Written by W. Evan Golder
The convention had ended, the Democrats had bounced back in the polls, and the candidates were campaigning from a riverboat on the Mississippi. But the vice-presidential candidate wasn't there. Why not? It was Saturday and he and his family had left the campaign trail to spend the Sabbath quietly in LaCross, Wis., walking the mile and a half from their hotel to attend services at the only synagogue in town.
Forty years ago, John F. Kennedy's nomination for president raised three religious questions. Could Americans overcome religious prejudice and vote for a Roman Catholic? Would his faith make a difference in how he conducted his presidency? How would Americans respond to an overtly "religious" president?
This year, Joe Lieberman's nomination for vice president raises the same three questions.
Since 1960, we've made progress towards accepting diversity. According to a Gallup poll, Kennedy received 78 percent of the Roman Catholic vote, 38 percent of the Protestant vote. But last year a Gallup Poll showed that 92 percent of voters would vote for a Jewish person. Already this country, only 2 percent Jewish, has elected 34 Jews to both houses of Congress.
As to the second question, Kennedy insisted that his religious faith was personal to him and had nothing to do with his public views and his presidential leadership. Lieberman, on the other hand, openly acknowledges that his Orthodox Jewish faith is "a wonderful organizing principle" of his life. "It gives it order, a sense of purpose," he says, adding that the Sabbath provides him a weekly "sense of sanctuary."
Lieberman should be commended for the effect of his religion on his life. After all, what good is one's religious faith if it doesn't offer guidance for daily living?

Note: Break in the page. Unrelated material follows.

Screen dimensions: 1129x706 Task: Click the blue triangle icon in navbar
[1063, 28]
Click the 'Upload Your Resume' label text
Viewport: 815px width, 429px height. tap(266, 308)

But how will Americans deal with someone who practices his religion so openly? "He talks about God too much," said one friend, after Lieberman mentioned God 12 times in his first appearance with Al Gore. This bothers many people. In 1968 some people were uncomfortable with Mormon George Romney running for president. And in the late '70s some Americans didn't like knowing that President Jimmy Carter prayed five times a day in the White House.
Lieberman's public observance of the fourth commandment is especially challenging to Christians who insist the list should hang in city halls but don't even know which is which. Except for a few faithful soccer moms who won't let their kids play on Sunday, who among us remembers the Sabbath and keeps it holy? But Lieberman does not travel or write on the Sabbath or participate in political activity.
Perhaps more important, Lieberman describes his faith as "a major contributor to who I am," adding, "and who I am determines how I vote on particular issues." This led him to be the first senator to denounce as "immoral" President Clinton's affair with Monica Lewinsky and has led his Senate peers to describe him as a "moral compass."
According to our Judeo-Christian heritage, God is a living God, still at work in the world, creating and redeeming today's history. God is always presenting new challenges for the person of faith. In turn, our faith should make a difference in how we meet these challenges. It seems that to Joe Lieberman, his faith does. To us, that should not be a concern, but an inspiration.
The Rev. W. Evan Golder is editor of the national edition of United Church News.